Should welfare recipients in Michigan suspected of using drugs be tested?
And if they fail, lose benefits?
There's a heated debate about the issue going on in the legislature right now and on our WSBT Facebook page.
By late Wednesday afternoon, more than 4,000 people "liked" the story and more than 1,200 comments were posted.
Here are some of the comments:
Sarah Smith: "I think that its stupid because the kids will be the ones who starve not the stupid adults who choose to be druggies . Their should be more than the drug test if they do,cause again the babies shouldn't have to pay for it."
Nicole Y. Slater-Yarbrough: "Punishing EVERYONE for a few ROTTEN APPLES....not the way...not the way..."
Dianne Barnes: "Yes. If people need to take random drug screen's to be em;ployed; welfare recipients shoudl take one MONTHLY. After all, they're spending our money."
David Maddox: "they should have done this a long time ago, for those of us who have to work generally have to take a drug test and pass in order to be employed so why can't those who don't work and on the system have to pass a drug test it's only fair that is if this is still America."
The Republican-sponsored bill would require a welfare recipient suspected of drug use take a test and pass in order to receive public assistance.
State Representative Al Pscholka (R-Stevensville) says the legislation has merit but lawmakers need to proceed with caution.
"I think it needs to be flushed out," said Pscholka. "There are several details members have questions on."
Voters have strong views on the issue.
"If they're getting government aide, they should be willing to submit to testing," said Brenda Clanton of Niles.
But Barry Mooney disagreed.
"I really don't think that should be done," stressed Mooney. "They're no different than the average person."
But this topic is not new to Michigan.
The state was the first in the country to run a pilot random drug testing program for people on public assistance in 1999.
After the ACLU sued, it was ruled unconstitutional in 2003.
The National Conference of State Legislatures, a government watchdog group, has researched the issue across the country.
At least seven states currently have legislation requiring some form of drug testing for welfare beneficiaries.
Right now, 24 states, including Indiana, have pending legislation on the issue.
Similar to what happened in Michigan, Florida's drug testing plan was recently suspended after the ACLU filed suit.
"You have to look at the language closely on how you would run such a program," urges Pscholka. "There are some 4th Amendment privacy concerns with this type of legislation."
Pscholka says because of the court battles involving this issue, the legislation will move through the legislature very slowly.
He thinks it will be months before it even reaches the House floor.

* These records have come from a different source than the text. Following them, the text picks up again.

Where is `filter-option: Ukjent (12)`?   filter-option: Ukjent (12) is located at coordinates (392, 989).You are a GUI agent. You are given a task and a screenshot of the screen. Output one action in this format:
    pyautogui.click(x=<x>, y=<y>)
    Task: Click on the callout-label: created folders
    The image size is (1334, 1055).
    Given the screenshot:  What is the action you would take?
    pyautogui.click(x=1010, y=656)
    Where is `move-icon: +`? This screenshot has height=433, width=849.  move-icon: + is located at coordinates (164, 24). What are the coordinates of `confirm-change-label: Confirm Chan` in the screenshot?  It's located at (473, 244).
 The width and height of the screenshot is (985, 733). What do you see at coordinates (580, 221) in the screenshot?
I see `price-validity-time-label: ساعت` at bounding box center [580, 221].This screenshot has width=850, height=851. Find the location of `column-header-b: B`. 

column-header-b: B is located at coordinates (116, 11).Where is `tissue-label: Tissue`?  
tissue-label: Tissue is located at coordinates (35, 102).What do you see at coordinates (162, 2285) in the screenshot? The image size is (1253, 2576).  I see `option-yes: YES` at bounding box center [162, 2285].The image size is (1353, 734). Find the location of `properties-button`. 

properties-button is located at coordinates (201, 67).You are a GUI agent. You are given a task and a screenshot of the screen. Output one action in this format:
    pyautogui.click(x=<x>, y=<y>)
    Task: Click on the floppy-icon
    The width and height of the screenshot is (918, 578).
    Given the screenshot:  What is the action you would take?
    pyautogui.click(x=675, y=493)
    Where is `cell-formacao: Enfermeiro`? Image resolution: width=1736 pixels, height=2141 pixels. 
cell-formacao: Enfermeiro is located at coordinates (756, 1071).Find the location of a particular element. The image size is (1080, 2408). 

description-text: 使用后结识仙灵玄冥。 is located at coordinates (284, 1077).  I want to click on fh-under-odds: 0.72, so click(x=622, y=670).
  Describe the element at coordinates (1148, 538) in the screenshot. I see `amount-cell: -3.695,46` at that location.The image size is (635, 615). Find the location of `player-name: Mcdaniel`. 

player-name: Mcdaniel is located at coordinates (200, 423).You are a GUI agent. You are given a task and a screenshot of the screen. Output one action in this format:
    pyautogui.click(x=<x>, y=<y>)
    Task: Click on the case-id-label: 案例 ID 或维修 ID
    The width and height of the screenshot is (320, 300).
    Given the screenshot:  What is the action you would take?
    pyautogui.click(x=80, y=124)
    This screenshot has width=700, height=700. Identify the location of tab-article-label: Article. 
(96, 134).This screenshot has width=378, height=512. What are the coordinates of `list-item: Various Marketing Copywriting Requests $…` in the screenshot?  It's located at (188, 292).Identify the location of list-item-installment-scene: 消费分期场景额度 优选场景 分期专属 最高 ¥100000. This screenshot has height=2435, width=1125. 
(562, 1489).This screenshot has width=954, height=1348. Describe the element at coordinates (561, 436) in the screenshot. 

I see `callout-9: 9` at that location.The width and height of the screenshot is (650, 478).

In the meantime, an Indiana state health committee Wednesday voted in favor of requiring people on welfare to go through a written screening test for drug problems.
The bill will move for a vote before the entire Senate.
Lawmakers in both states supporting this legislation want to make sure the bill can stand up to any potential court battles.
Those against it worry what it would do to kids of welfare parents if they are stripped of their benefits.